* **EXPLORE THE MATERIAL**:
[a] According to the article on the Indonesian wildfires, how many troops did the Indonesian military deploy to South Sumatra in September?
[b] List every country the article on the Indonesian wildfires says the haze is affecting or reaching.
[c] Continue the article on the Indonesian wildfires from where it stops.

BEGIN EXCERPTED PASSAGE

Indonesian Troops Battle the World’s Worst Wildfire
Indonesian Troops Battle the World’s Worst Wildfire
Reckless slash and burn farming has clouded Asia with toxic smoke — now the military has to clean it up
The world has seen a particularly dry year, with record breaking fires around the world — including the United States. But the wildfires burning in Indonesia are possibly this year’s worst environmental disaster.
When wildfires rage out of control, they can stretch civil firefighting resources. In a worst case scenario, the military needs to step in to give logistical aid and air support.
The Indonesian fires are indeed a worst case scenario. The flames and smoke threaten thousands of people, millions of acres of forest and farmland and the world’s last orangutans.
The wildfires have engulfed the islands of Sumatra and Borneo, where they are ravaging the landscape and clouding the air with toxic smoke. Some experts believe the fires are emitting more greenhouse gases than the entire U.S. economy.
Haze is causing health problems not just in Indonesia but in neighboring Malaysia and Singapore — reaching as far as Thailand and the Philippines. The smog obscures visibility, disrupting air travel and economic activity. Regional military forces are responding on land, sea and air to fight the blaze.
The Indonesian military began its mission in September with the deployment of 10,000 troops to South Sumatra to aid beleaguered civilian firefighters. Thousands of soldiers and marines have deployed to assist and operate field hospitals. The long battle has forced the military to rotate out exhausted troops and send fresh troops to the fire lines.
Military forces and emergency personnel from Singapore and Malaysia have also been battling the blaze on the ground and in the sky. Though Singapore’s contingent recently returned home, Malaysia is mulling over sending additional personnel and resources. Among the Malaysian proposals is sending air force C-130s to aid with cloud seeding — a controversial weather manipulation procedure meant to cause rain.
Russian water-bombing aircraft recently joined the Southeast Asian air crews to help douse the flames. The apparent success of the Russian planes has prompted Indonesian officials to ask the U.S. and Canadian governments for additional firefighting air crews.
But the low visibility of the hazy air makes flying sorties challenging and dangerous. As always, the greatest burden falls to the firefighters and soldiers on the ground.

END EXCERPTED PASSAGE
BEGIN PROVIDED MATERIAL

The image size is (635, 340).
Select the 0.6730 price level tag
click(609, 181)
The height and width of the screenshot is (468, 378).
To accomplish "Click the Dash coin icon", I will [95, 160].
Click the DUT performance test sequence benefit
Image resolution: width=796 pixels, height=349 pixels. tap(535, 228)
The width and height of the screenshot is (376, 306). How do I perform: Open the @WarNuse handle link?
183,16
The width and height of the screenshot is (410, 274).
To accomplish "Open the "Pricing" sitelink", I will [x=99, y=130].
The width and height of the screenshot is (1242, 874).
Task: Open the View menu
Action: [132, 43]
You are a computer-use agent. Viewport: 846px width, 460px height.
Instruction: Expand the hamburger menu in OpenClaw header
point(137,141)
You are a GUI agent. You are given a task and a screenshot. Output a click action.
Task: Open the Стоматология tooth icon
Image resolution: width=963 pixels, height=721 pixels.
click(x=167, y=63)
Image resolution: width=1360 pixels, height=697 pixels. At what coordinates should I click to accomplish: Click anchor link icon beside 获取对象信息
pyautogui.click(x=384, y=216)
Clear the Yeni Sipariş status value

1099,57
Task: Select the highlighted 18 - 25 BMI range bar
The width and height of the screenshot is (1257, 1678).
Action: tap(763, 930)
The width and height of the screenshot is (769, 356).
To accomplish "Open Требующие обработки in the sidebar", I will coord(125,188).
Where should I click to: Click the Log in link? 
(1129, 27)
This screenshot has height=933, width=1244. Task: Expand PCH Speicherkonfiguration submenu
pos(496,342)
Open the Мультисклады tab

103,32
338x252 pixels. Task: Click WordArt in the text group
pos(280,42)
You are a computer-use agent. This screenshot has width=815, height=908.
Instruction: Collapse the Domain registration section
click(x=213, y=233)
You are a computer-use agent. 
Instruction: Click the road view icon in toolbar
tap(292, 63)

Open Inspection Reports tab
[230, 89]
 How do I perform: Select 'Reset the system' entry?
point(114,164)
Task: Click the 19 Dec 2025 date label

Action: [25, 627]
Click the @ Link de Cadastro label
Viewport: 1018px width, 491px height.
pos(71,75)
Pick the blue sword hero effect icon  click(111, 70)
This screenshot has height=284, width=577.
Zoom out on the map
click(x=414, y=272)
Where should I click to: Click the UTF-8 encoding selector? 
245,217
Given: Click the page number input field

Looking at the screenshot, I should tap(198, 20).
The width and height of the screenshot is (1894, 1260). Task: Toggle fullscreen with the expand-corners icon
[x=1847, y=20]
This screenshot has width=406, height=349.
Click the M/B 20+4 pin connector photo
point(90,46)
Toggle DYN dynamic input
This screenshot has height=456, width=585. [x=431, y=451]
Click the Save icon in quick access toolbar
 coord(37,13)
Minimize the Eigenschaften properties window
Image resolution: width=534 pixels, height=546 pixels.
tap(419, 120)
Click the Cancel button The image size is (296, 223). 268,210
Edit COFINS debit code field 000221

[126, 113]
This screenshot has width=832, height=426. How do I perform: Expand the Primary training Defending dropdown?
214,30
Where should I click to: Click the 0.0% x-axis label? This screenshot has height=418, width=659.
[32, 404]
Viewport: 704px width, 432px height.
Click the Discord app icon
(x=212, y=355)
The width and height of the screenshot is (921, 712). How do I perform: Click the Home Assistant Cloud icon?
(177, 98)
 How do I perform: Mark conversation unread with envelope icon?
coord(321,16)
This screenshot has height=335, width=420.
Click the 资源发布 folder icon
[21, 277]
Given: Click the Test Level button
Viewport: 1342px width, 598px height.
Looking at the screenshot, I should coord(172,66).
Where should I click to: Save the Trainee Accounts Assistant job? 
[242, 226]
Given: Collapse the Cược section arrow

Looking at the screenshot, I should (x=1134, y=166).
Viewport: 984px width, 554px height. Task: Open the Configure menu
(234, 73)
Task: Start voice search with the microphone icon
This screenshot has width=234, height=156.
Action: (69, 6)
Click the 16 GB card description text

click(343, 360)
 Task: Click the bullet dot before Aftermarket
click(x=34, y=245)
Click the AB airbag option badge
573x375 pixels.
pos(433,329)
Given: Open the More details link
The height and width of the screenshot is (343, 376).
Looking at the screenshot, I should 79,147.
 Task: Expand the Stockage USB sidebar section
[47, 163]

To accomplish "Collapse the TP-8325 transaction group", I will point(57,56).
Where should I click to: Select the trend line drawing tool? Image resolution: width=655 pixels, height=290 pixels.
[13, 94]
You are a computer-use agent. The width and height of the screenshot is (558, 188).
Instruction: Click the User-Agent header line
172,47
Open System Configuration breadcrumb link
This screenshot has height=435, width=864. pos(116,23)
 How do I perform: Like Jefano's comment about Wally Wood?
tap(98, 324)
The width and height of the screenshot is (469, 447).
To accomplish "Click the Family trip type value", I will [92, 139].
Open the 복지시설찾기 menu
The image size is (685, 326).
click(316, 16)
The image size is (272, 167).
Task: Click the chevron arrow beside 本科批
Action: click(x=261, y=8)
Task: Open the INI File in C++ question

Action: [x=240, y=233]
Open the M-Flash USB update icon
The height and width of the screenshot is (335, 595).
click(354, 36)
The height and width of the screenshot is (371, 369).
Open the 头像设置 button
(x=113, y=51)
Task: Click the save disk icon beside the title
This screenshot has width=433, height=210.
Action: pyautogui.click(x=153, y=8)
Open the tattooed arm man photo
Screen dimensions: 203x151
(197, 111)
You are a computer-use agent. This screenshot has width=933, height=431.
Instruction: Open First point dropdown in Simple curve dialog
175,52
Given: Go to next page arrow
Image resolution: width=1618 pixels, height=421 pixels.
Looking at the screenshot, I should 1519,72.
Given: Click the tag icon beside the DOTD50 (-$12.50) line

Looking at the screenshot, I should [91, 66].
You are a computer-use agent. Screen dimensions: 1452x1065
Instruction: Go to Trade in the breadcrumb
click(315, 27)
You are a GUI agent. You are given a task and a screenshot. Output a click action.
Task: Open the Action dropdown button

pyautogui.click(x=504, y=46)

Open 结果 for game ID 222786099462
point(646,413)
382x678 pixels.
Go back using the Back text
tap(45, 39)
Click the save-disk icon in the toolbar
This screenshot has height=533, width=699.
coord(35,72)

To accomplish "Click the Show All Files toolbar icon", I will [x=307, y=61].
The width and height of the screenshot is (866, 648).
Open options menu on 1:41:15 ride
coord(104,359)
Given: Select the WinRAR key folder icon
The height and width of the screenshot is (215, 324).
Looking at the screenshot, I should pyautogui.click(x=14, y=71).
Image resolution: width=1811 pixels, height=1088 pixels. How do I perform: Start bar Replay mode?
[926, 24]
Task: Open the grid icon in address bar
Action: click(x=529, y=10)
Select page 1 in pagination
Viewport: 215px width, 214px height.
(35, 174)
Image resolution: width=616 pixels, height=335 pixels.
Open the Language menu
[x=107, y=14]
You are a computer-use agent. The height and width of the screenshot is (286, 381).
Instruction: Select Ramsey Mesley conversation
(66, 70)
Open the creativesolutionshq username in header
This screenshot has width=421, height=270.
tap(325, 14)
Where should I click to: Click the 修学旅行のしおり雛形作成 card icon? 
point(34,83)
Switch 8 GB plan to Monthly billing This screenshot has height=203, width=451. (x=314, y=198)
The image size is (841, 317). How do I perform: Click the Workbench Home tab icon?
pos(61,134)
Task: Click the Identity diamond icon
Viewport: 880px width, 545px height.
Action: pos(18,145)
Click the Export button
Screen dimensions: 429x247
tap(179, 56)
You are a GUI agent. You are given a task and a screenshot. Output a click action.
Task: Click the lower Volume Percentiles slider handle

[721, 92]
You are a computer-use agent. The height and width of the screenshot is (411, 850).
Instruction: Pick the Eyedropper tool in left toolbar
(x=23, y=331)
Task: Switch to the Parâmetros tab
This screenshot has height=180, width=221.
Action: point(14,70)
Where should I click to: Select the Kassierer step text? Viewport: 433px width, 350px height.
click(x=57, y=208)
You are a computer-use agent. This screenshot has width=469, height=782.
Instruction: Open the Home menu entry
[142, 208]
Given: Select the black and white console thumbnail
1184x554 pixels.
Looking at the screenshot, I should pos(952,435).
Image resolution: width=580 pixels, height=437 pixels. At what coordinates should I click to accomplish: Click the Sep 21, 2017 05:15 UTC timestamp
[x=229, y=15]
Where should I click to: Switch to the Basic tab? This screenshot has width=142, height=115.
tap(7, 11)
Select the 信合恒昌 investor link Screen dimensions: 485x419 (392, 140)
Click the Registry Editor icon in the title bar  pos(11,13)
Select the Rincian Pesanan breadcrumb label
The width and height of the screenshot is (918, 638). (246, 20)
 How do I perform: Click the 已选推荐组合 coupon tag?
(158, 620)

END PROVIDED MATERIAL

* **ANSWERS GIVEN**:
[a] 10,000 troops

[b] Indonesia, Malaysia, Singapore, Thailand, the Philippines

[c]
On Oct. 23, Jakarta announced that the Indonesian navy is preparing six warships for a possible evacuation of refugees if firefighters aren’t able to regain control of the fires. Officials stressed that this would be a last resort.
This is certainly an ecological disaster, but it’s not a natural one. Years of slash and burn agriculture, deforestation and the draining of peat swamps associated with the highly profitable oil palm industry helped create the conditions for the current crisis.
Indonesia’s annual fires have long created a haze that damages the environment and hurts other farmers. During many years, the haze has adversely affected the bee population — something critical for pollination and healthy crops.
Regardless, many officials have looked the other way, owing to the oil palm industry’s estimated $20 billion annual worth. But during this particularly dry year brought on in part by the El Nino effect, the fires have raged out of control.
The inferno seems to be causing a great deal of embarrassment for Jakarta. Shortly after Singapore withdrew its firefighting contingent, the country’s foreign ministry passive aggressively announced that it looks forward to Indonesia’s response to “repeated requests” to share information on rogue companies responsible for the haze.
The oil palm industry may be profitable for the companies that harvest and sell it, but the damage and health toll of this year’s fires will cost Jakarta an estimated $35 billion, essentially countering all economic growth Indonesia experienced in 2015.
The fires and haze are also a critical threat to Indonesia’s endangered orangutans which are only found in the rainforests of Borneo and Sumatra. Orangutans are sometimes called the “gardeners” of the forest, as they play an important role in seed dispersal in their habitats — benefiting both the ecosystem and villagers who live off the land.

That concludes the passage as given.